The ultrasound examination is becoming a useful tool to assist the identification of abdominal pathology.

RUQ: Examine liver for mass or dilation of common bile duct. Examine gallbladder for stones, gallbladder wall thickening or pericholecystic fluid, Morison's pouch for free fluid, inferior vena cava for distension or hypovolemia. Examine right kidney for mass or hydronephrosis.

LUQ: Examine spleen for enlargement from hematoma or hematologic malignancy. Examine left kidney for mass or hydronephrosis. Look in the splenorenal recess for free fluid.

Epigastrium: Examine size of the aorta for suspicion of AAA.

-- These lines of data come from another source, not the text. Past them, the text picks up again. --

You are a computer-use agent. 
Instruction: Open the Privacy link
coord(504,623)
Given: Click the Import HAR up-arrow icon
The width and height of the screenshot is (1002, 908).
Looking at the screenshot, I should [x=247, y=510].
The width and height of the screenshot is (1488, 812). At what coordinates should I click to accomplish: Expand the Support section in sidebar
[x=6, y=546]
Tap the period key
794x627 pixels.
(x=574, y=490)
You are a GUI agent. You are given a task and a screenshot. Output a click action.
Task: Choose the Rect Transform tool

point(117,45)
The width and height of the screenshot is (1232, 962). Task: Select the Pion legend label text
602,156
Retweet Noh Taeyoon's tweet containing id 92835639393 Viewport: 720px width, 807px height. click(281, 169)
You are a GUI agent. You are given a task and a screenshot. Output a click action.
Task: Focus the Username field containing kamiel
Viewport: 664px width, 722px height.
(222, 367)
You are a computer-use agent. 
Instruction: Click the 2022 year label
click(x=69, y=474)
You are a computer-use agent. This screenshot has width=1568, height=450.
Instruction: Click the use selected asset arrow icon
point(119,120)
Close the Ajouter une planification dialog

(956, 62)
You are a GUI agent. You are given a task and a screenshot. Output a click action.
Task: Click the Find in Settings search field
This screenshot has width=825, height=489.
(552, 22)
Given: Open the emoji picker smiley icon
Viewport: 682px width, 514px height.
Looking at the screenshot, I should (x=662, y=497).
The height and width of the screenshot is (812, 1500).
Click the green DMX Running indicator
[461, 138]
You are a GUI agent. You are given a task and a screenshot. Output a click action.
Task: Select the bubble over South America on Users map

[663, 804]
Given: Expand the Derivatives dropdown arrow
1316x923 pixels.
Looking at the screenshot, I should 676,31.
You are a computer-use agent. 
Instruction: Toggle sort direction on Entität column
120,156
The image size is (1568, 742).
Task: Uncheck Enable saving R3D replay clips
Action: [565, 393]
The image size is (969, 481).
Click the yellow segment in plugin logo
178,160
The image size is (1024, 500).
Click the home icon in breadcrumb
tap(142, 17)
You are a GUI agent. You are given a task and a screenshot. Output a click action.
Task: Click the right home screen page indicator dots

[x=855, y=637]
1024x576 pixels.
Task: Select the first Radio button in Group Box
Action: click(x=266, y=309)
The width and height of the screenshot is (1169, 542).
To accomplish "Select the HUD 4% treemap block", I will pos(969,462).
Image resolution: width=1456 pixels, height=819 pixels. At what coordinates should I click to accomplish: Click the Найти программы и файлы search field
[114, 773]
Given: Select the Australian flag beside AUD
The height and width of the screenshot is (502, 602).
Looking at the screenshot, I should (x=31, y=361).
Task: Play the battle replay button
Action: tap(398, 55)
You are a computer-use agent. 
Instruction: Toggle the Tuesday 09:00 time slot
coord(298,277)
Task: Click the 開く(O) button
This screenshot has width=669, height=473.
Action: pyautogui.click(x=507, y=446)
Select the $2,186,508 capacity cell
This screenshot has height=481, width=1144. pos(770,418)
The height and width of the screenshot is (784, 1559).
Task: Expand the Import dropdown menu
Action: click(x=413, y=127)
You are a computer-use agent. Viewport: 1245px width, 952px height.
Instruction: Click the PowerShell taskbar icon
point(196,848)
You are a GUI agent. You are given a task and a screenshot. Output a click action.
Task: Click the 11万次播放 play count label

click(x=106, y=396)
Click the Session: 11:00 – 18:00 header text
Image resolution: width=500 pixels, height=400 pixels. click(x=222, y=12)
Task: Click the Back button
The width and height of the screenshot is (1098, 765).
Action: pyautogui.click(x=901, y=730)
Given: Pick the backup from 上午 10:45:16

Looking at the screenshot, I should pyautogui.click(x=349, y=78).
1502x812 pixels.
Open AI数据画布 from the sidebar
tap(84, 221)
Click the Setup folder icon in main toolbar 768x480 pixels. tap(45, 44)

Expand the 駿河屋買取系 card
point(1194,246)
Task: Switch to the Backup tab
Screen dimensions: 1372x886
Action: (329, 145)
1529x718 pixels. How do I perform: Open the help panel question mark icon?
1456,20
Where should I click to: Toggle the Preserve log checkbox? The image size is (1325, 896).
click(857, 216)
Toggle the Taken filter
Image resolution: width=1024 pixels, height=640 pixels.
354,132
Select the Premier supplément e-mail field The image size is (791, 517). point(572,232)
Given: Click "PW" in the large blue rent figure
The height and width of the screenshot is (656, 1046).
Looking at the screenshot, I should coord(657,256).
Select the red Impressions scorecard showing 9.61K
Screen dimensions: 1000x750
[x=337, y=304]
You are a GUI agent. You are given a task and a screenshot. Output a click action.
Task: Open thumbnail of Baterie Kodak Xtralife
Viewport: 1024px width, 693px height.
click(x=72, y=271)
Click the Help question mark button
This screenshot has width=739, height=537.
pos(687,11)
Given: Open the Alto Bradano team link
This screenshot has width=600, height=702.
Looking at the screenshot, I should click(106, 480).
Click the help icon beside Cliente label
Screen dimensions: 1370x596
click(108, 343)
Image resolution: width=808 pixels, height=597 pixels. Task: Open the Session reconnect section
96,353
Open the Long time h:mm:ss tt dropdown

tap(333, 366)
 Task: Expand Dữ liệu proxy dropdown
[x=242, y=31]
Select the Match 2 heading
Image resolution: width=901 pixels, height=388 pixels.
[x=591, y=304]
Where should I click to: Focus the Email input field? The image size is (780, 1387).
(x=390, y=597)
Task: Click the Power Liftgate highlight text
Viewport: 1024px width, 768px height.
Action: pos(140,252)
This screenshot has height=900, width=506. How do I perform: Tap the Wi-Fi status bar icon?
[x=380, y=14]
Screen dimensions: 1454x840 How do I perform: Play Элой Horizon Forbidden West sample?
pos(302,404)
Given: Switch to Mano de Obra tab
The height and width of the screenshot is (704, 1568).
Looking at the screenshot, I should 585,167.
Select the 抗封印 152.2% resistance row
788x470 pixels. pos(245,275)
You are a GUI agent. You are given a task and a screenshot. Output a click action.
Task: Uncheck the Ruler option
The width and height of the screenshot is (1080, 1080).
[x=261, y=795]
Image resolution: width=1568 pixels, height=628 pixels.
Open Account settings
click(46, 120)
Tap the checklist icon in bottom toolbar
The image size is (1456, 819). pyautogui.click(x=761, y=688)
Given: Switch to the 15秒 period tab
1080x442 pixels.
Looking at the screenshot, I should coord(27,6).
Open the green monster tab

RLQ: Look for mass, abscess, appendix wall thickening in thin individuals, intussusception, free fluid, ovarian mass or cysts.

LLQ: Look for mass, abscess from diverticular disease, free fluid, ovarian mass, or cysts.

Suprapubic area: Look for urinary retention, uterine masses or pregnancy, and free fluid in the pouch of Douglas.

Clinical Significance

In a time of increased technology with CT scans, ultrasounds, and MRIs, it is easy for the clinician to become a technician and rely solely on technology. It is an excellent clinician who develops the hypotheses for the cause of the patient's symptoms. These are based on the chief complaint, the patient's history, and a physical examination such as the abdominal examination. It is the intelligent clinician who then judiciously orders the appropriate test to knowingly search for specific findings that will either support the hypothesis or force the clinician to reconsider new theories for the cause of the patient's symptoms.